Your task: Convert the listing between the lines holding "This screenshot has height=901, width=1029." and "pos(118,180)", inclusive, into a two-column CSV with the headers instruction and click_point, where each row pairs one text with its answer. Put every value in a quoted field, replace line breaks with spaces, and leave out the pictures.

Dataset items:
-*-*-
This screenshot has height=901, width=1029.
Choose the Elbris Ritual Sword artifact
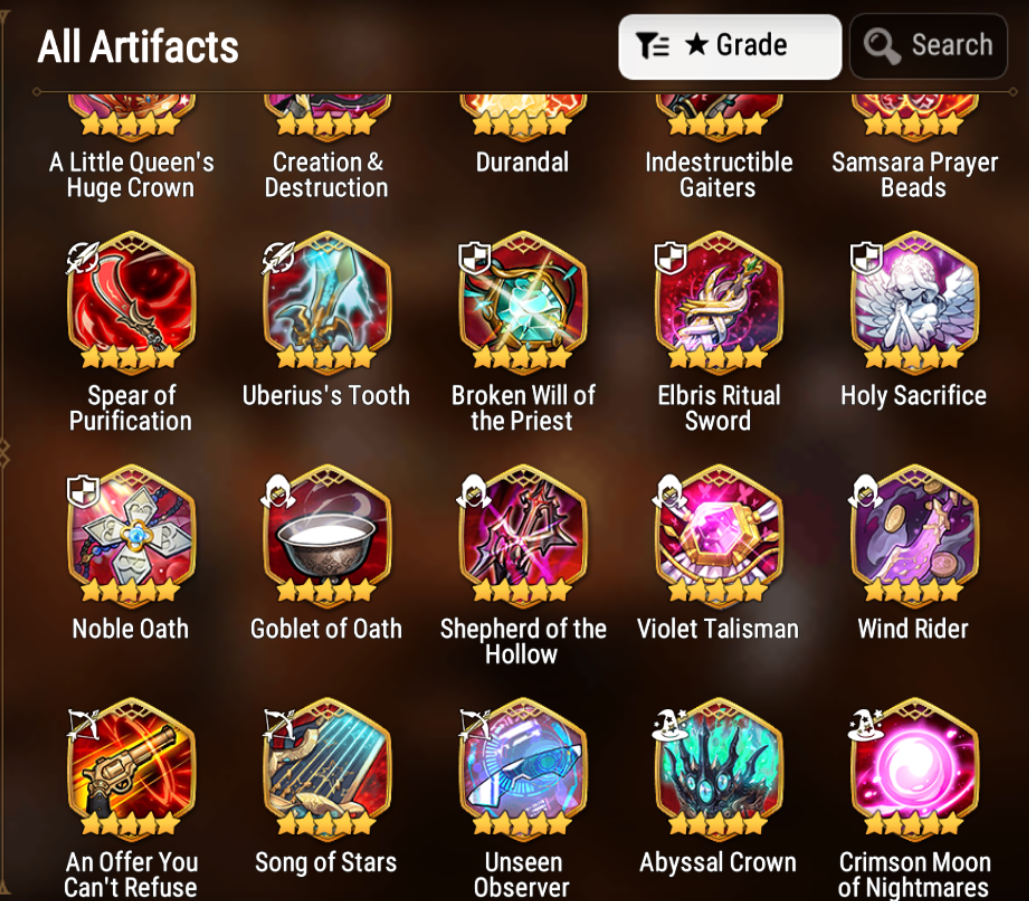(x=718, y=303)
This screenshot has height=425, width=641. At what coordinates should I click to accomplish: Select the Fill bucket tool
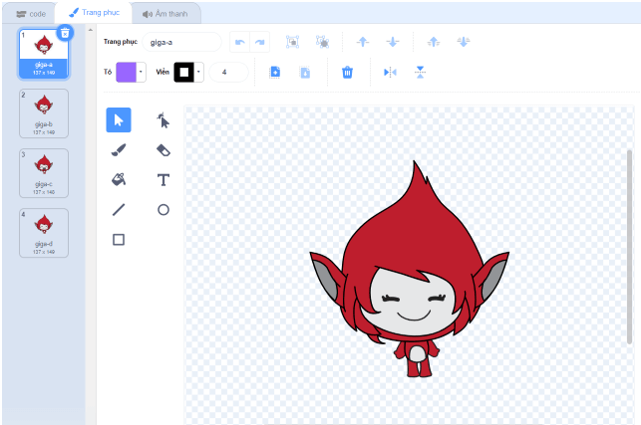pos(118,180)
-*-*-
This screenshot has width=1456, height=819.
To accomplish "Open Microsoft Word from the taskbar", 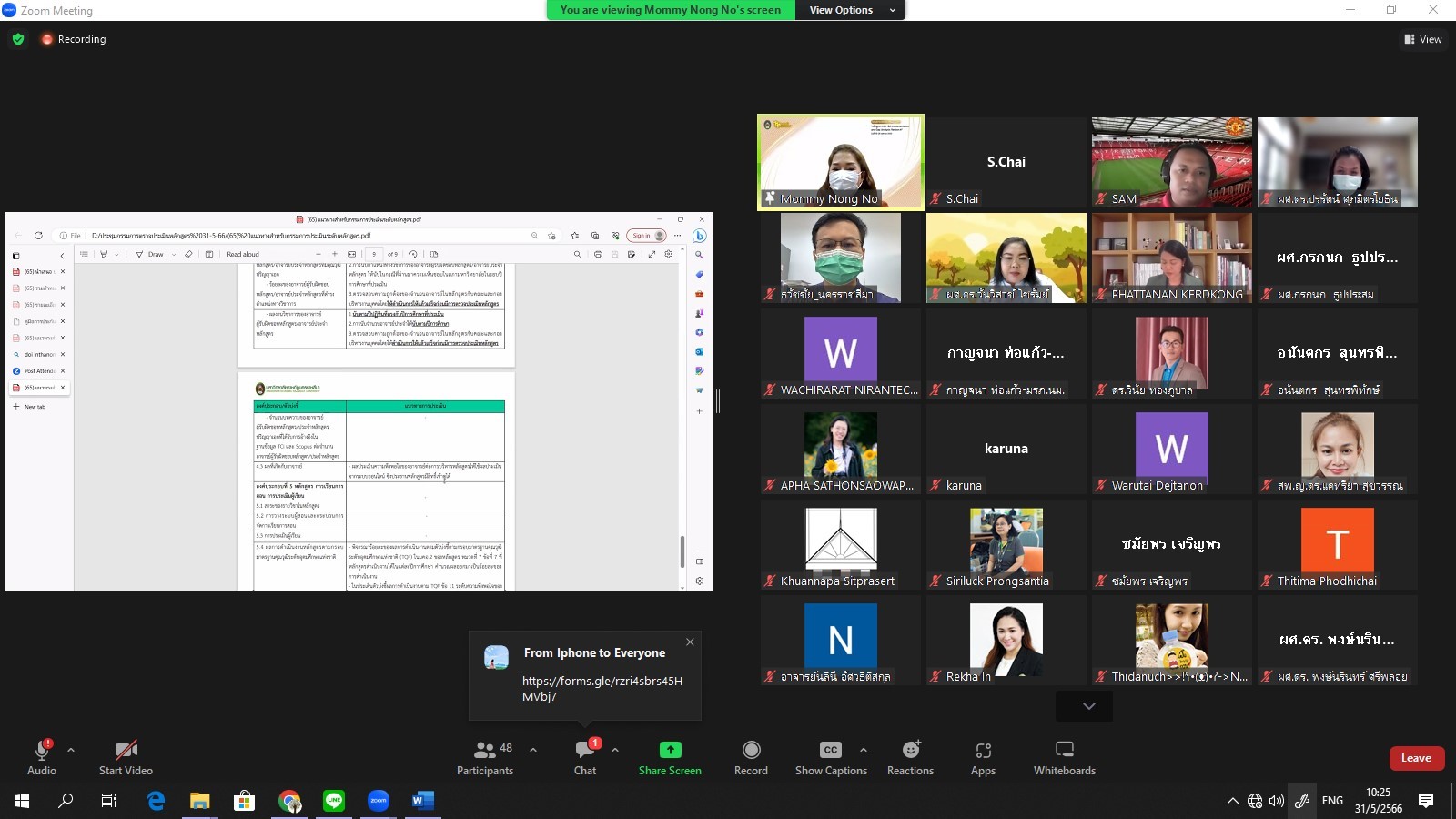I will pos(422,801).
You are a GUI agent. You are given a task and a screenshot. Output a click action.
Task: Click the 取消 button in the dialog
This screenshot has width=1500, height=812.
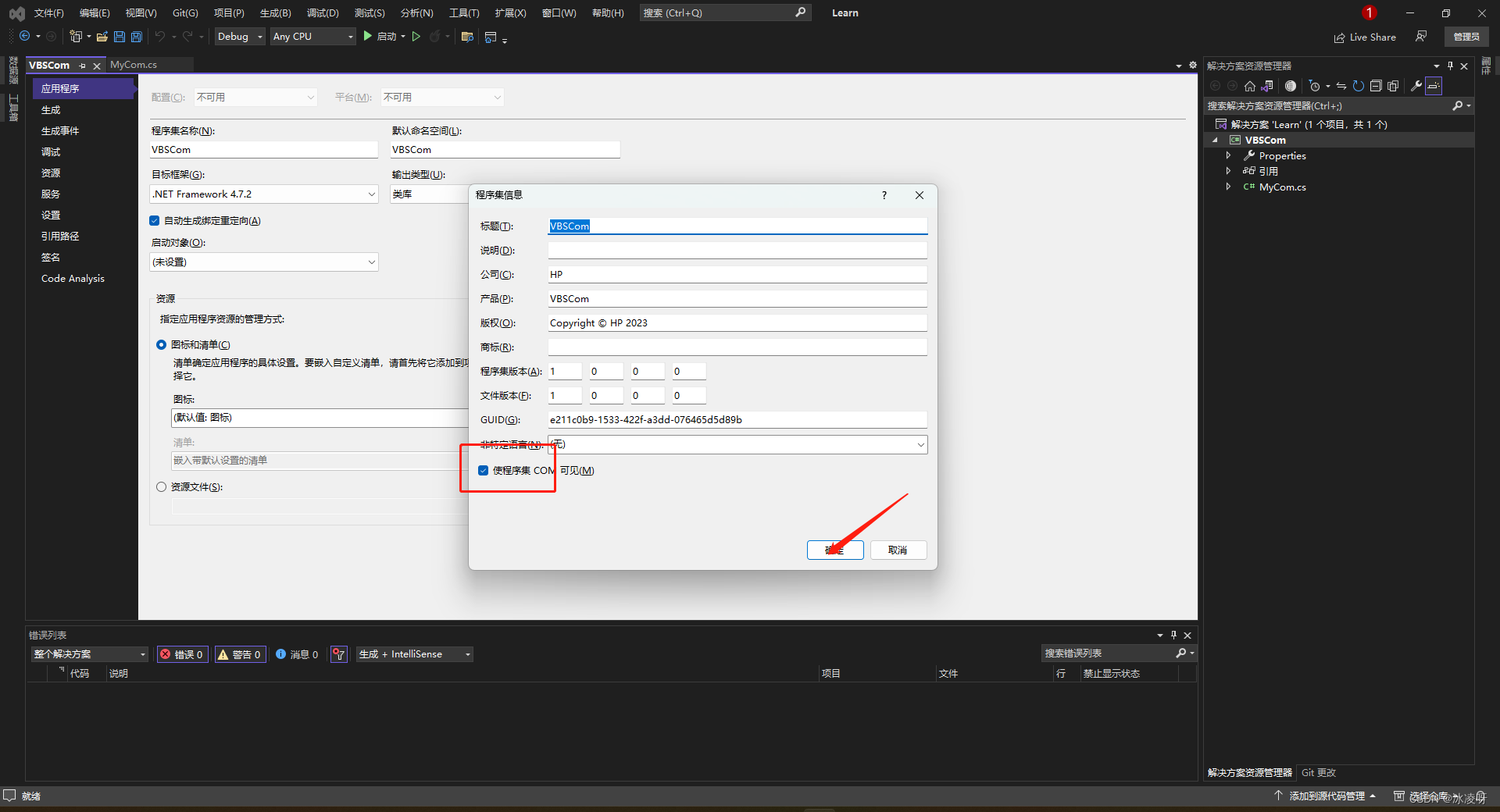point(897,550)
-*-*-
Exercise result:
instruction,click_point
"This screenshot has height=901, width=1029. Choose the Elbris Ritual Sword artifact","(x=718, y=303)"
"This screenshot has height=425, width=641. At what coordinates should I click to accomplish: Select the Fill bucket tool","pos(118,180)"